I found the opening of the book particularly helpful. You see, this past summer was a rough one for me. I had a very good team with very good players, but somehow we just didn’t win as many games as we should have. I kept beating myself up, wondering why, when we’d do so many things right, we didn’t win more. Then I read this book.
It starts with Walsh talking about his first couple of seasons with the 49ers. He’d waited a long time to get a shot at being a head coach in the NFL, and finally got it with San Francisco.
The year before he joined them, he writes, they went 2-14. Then, in his first year as head coach, after instituting many changes and establishing his Standard of Performance, the 49ers went — wait for it — 2-14. The exact same record.
His second season they started off better, but then hit an eight-game losing streak. The 49ers were finally playing the Dolphins in a must-win game, and it came down to the last play. The Niners had three shots at a come from behind victory, but ultimately lost due to penalties on that final play.

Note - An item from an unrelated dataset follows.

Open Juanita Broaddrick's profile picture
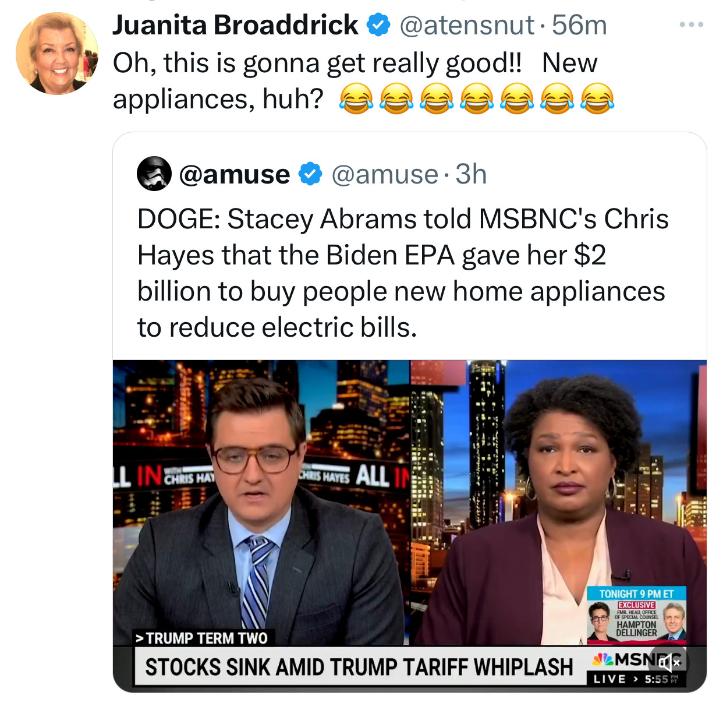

Then came the part that really struck me. Walsh said on the plane ride home he broke down in tears and considered handing in his resignation. He just didn’t know whether he had what it took to be an NFL head coach. Fortunately he slept on it and by the time Monday came he’d decided to continue. His teams went on to win the Super Bowl the following year, and two more in 10 years while dominating the NFL.
For me, I figured if someone who had experienced so much success had also had so many difficulties, maybe I hadn’t done such a bad job after all. Maybe all we’d needed was a little more time for what I’d tried to do to take effect — time we didn’t have.
The book is full of anecdotes like that, along with plenty of practical, step-by-step advice on how to turn teams into classy champions. Yet Walsh is more than willing to share the things he did wrong as well as what he did well. He also spends a considerable amount of time on how to treat people — both players and people in the organization — that’s worth reading all on its own.
I know that for me, reading this book really helped me see my own coaching style and philosophy more clearly. I actually found myself thinking “yeah, I do that” at many points, and got many new ideas on how to improve on what I do.
This is a book I highly recommend every coach read. I think you’ll find it fascinating and inspiring. Walsh was always a class act, and in this day and age we can really use a lot more of that.
So what about you? What books have you read that have inspired or affected your coaching that way?